When a death that affects a child occurs, most adults don’t know how to manage the child’s grief. For example:
–Should a child attend the funeral where the body is on display?
–Should an adult encourage the child to kiss the deceased goodbye?
In all cases, children need help expressing their grief, and this help comes from us adults. Many adults mean well but don’t realize how hurtful their attitude can be. For example, I attended a funeral for a friend at his home. Many of us were there to comfort his widow, and while we were socializing in the house and enjoying the potluck many youngsters—family members and their friends–were playing in the yard. As a game of tag developed, you could hear happy laughter.
I noticed their auntie getting perturbed, and before I could reassure her, she stomped out to the yard. She scolded them for what she perceived as insensitive and inappropriate behavior, effectively suggesting the children just didn’t care.
They were crushed! They did care! They loved their father, uncle, and friend. They were simply at a different stage of grieving, denial, and some magical thinking that he was just sleeping and would return the next day (only a few possibilities). I spent an hour with them trying to reverse the damage, but “Auntie said….”
This is the first of a series of articles I will write to help you understand the often-tricky management of childhood grief. There is a lot of literature on the subject that I will distill for you, and I will give you a short bibliography of some of the easiest-to-understand-books. You also have local resources: Nā Keiki O Emalia, and Hospice Maui.

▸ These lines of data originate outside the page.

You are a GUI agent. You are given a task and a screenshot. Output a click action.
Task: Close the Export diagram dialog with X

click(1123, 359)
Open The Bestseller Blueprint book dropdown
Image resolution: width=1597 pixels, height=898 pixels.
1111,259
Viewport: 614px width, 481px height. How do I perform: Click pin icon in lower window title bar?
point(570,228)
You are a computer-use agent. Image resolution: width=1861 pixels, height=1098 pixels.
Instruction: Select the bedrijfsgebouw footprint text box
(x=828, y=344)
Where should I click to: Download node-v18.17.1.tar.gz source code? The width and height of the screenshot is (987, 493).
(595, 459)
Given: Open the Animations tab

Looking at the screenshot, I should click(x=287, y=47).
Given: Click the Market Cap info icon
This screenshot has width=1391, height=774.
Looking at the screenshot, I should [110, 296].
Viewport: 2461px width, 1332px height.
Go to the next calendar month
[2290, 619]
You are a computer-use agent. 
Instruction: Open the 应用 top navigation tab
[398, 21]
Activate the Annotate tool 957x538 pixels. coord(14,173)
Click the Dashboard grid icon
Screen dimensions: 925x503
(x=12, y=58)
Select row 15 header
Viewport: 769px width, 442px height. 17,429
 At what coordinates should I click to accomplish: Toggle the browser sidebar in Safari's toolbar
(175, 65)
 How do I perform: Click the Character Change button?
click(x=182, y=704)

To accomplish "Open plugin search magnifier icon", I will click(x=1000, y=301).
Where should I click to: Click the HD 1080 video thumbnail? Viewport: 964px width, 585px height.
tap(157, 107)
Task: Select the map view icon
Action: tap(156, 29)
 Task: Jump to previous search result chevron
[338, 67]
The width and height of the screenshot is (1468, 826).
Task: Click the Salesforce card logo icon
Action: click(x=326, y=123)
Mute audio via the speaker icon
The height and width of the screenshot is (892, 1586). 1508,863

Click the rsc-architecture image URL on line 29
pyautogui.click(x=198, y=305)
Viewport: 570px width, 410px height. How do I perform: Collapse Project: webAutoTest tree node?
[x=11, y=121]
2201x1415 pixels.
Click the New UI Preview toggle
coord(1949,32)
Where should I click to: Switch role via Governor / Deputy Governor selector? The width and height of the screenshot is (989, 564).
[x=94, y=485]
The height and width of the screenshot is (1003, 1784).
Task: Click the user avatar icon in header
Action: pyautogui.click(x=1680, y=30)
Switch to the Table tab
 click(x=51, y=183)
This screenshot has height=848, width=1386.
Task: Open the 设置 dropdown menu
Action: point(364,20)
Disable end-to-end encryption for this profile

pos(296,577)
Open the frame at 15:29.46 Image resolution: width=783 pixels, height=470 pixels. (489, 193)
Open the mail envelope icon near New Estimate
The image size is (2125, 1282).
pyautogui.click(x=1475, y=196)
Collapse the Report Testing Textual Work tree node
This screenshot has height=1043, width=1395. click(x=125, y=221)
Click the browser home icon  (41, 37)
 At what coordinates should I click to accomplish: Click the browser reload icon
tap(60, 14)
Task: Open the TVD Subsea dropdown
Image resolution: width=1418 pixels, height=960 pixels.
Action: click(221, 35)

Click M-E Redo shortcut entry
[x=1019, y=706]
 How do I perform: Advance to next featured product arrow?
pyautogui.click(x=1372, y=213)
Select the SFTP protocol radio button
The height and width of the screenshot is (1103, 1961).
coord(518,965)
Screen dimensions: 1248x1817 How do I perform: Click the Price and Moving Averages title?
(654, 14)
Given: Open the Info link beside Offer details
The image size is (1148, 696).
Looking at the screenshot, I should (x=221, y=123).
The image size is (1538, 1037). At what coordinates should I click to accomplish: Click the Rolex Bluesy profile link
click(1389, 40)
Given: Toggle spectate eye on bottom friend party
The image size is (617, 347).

By the end of this series of articles, I hope you will understand what was wrong with the auntie’s approach, and how she might have better engaged with the children.
In my articles, I plan to address questions children commonly ask about death, and I hope this information will be of help to you. Such questions include:
· Does everyone die?
· When do people (you, I) die?
· When will (I, you) die?
· Do we stay dead?
· What happens when you’re dead?
· What happens to us after we die? (Meaning, is there an afterlife? If so, are we in the same body we lived in? Any body we want? Can we (smell, taste, see, hear and feel)?
· Do we die because we were bad?
· Did someone die because we were mad at them?
This is not a complete list, to be sure. And, many questions have more than one correct possible answer, depending on the child’s age and the family’s cultural and spiritual beliefs.